Le retour de la princesse

Bye Sweet Carole est l’histoire d’une jeune fille petite et vulnérable dans l’Angleterre du début du XXème siècle, Lana Benton, qui a dû affronter le décès de sa mère. Placée dans l’orphelinat de Bunny Hall, au milieu de camarades peu accueillantes qui ne se privent pas de la harceler, elle n’a trouvé refuge qu’en Carole Simmons, une autre jeune orpheline. Le courant passe grâce à leur côté rebelle commun, face aux convenances de la société patriarcale, qui cherche à leur inculquer comment devenir des femmes dignes et des épouses modèles. Mais voilà, Carole a disparu du jour au lendemain, et Lana se retrouve désormais seule. Elle aimerait savoir ce qu’il s’est passé et où est partie son amie. Peut-elle avoir fugué sans rien lui dire ? Les questions se bousculent dans sa tête, jusqu’à ce qu’une lettre signée d’elle vienne attiser encore plus sa curiosité. Sauf que la missive s’envole avant d’avoir été lue, notre héroïne n’a donc d’autre choix que de la poursuivre afin d’en découvrir le contenu.

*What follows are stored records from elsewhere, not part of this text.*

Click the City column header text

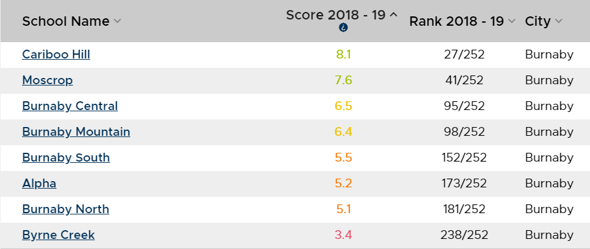point(538,21)
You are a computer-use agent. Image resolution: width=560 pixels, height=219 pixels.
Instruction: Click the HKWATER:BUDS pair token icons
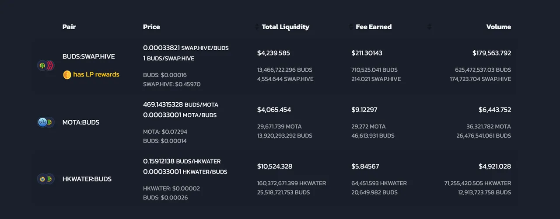(x=46, y=179)

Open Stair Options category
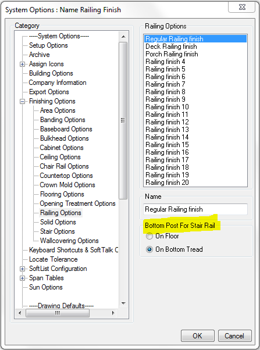(x=57, y=231)
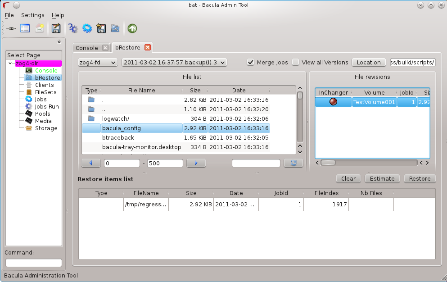Click the green up-arrow toolbar icon
This screenshot has height=282, width=447.
pos(132,28)
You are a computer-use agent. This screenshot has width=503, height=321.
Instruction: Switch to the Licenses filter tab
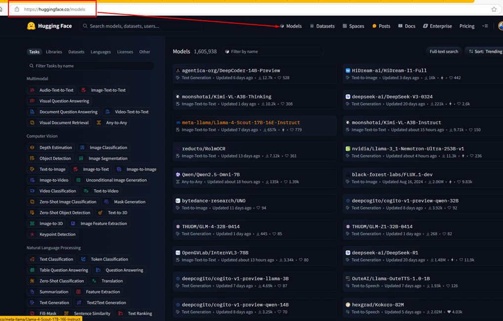click(125, 52)
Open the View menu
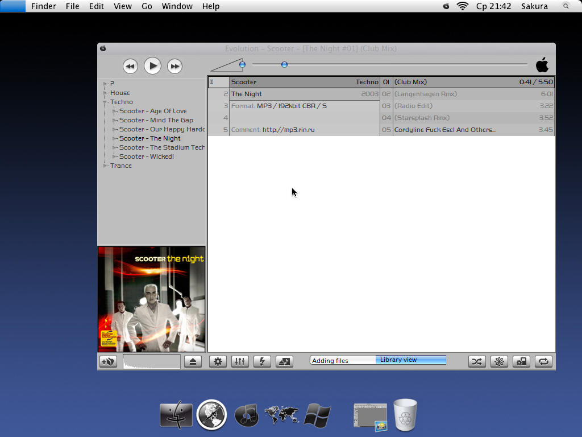 [x=123, y=6]
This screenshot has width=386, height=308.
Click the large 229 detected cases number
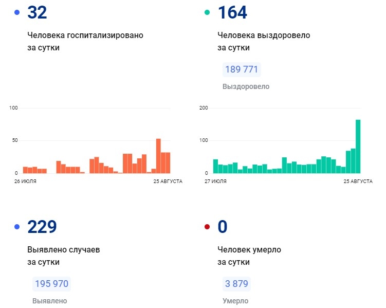click(x=42, y=226)
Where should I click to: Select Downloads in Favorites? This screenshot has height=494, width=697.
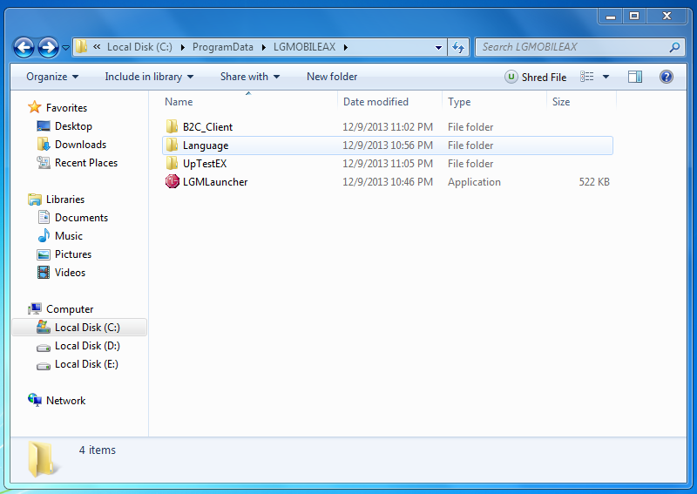tap(80, 145)
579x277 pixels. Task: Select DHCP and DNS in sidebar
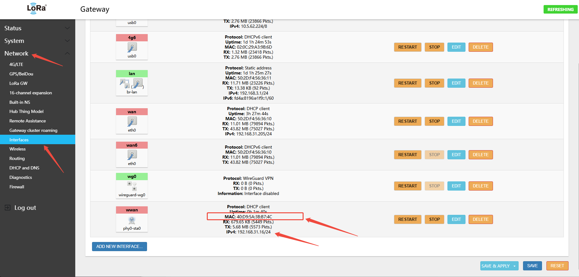pos(24,168)
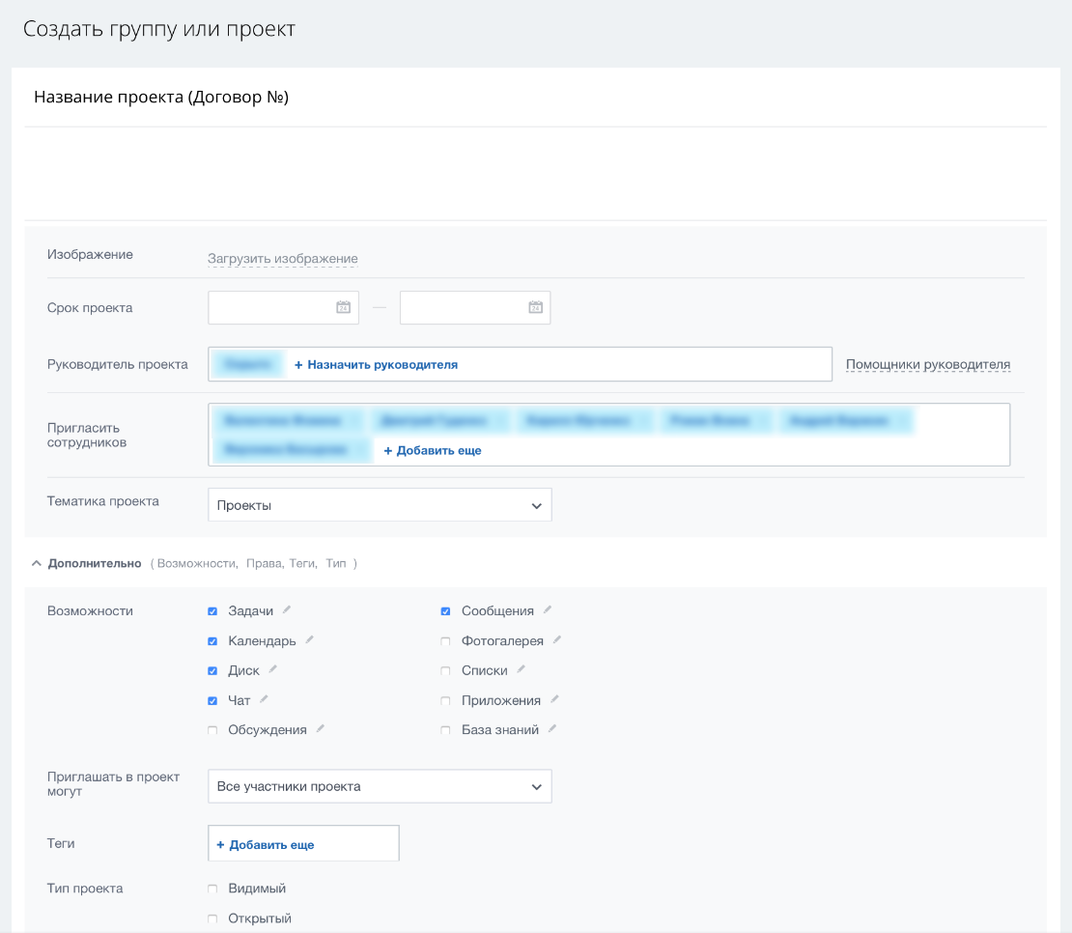Enable the Списки feature checkbox
1072x933 pixels.
[445, 670]

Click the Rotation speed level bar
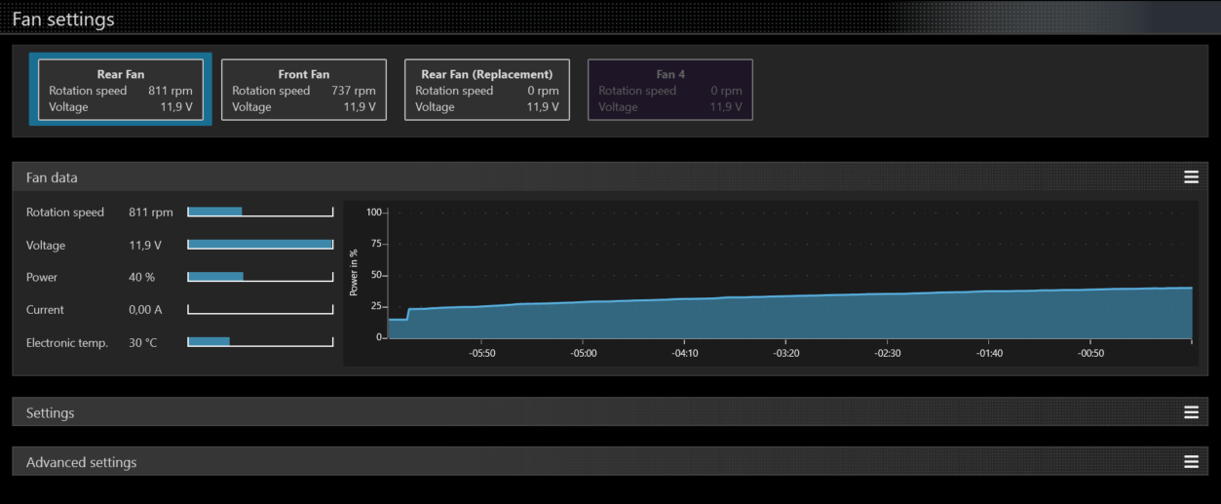pos(260,212)
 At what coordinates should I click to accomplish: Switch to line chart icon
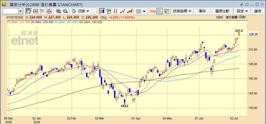[122, 11]
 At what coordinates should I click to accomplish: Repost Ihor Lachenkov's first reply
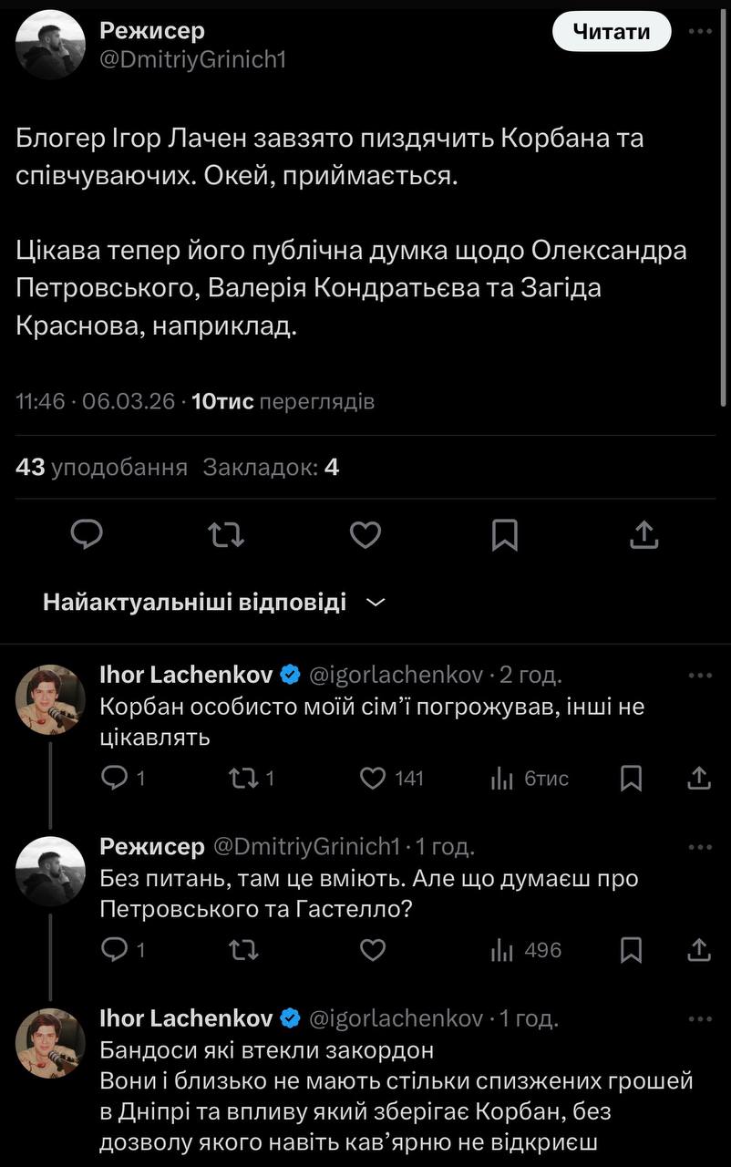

C’est ainsi qu’elle se retrouve confrontée à un nouveau monde nommé Corolla et, d’après les petits oiseaux qui viennent l’aider et lui parler, elle en serait la princesse dont ils attendaient impatiemment le retour. Un lapin à lunettes lui dérobera également la lettre et l’entraînera dans des environnements de plus en plus lugubres, où une chouette et d’autres créatures aux yeux rouge semblent représenter un danger évident. Elle finira par croiser celui qui dirige tout cela et qui la pourchasse pour une raison qu’elle ignore : M. Kyn, un individu métamorphe fait de goudron et qui porte un haut de forme. Au cours de son aventure, elle pourra également compter sur l’aide de M. Baesie, un être dégingandé, tout en longueur, à la tête mal fixée et au parapluie lui permettant de voler et se battre. De plus, un mystérieux garçon ayant apparemment un lien avec Carole arpente les couloirs de Bunny Hall. Qui est-il et que veut-il ? Sans parler de cette silhouette encapuchonnée qui l’observe depuis les fenêtres de l’orphelinat. Que de mystères à résoudre.

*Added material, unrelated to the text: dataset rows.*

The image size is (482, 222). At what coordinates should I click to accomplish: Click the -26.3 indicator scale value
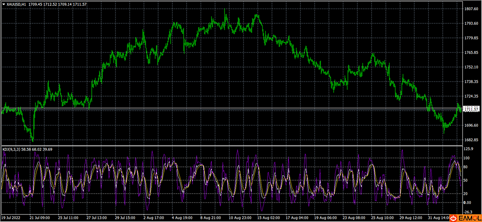pos(468,212)
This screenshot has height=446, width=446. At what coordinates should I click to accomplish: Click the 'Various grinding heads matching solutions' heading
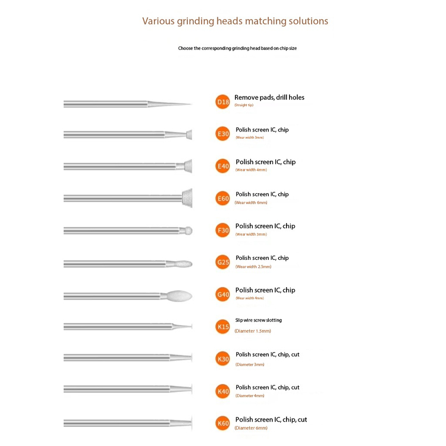(235, 21)
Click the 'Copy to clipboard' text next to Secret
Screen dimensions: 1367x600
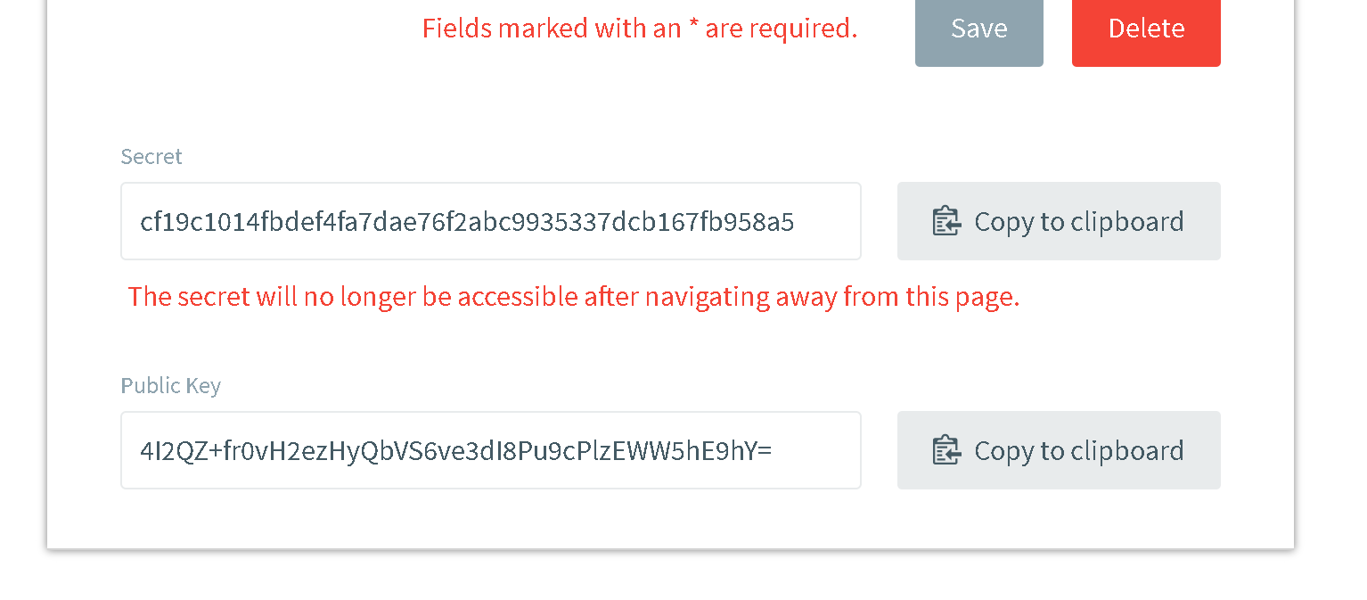1078,221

Un monde de goudron, de cendre et de charbon

Avant toute autre chose, ce que l’on retient de Sweet Carole, c’est bien entendu sa direction artistique. Entre ses oiseaux qui rappellent Blanche Neige et les Sept Nains, et ses voyages entre deux dimensions qui évoquent inévitablement l’univers de Lewis Caroll (Alice au pays des merveilles) et son lapin à lunettes, le titre rend un véritable hommage aux films d’animation classiques, avec leurs princesses aux attitudes et aux styles vestimentaires caricaturaux. Dessiné à la main comme dans le temps, il ne se cache pas de ses inspirations et rajoute même le petit grain d’antan à l’image. Les cinématiques entre chaque chapitre sont délectables, et le titre joue à fond sur la corde émotionnelle de la nostalgie. Partant de là, on a du mal à voir comment il pourrait aussi appartenir aux jeux d’horreur, comme annoncé. En fait, il y a bien quelques monstres et autres jump scares, mais rien de bien méchant. En tout cas, pas de quoi le classer dans cette catégorie à mon sens.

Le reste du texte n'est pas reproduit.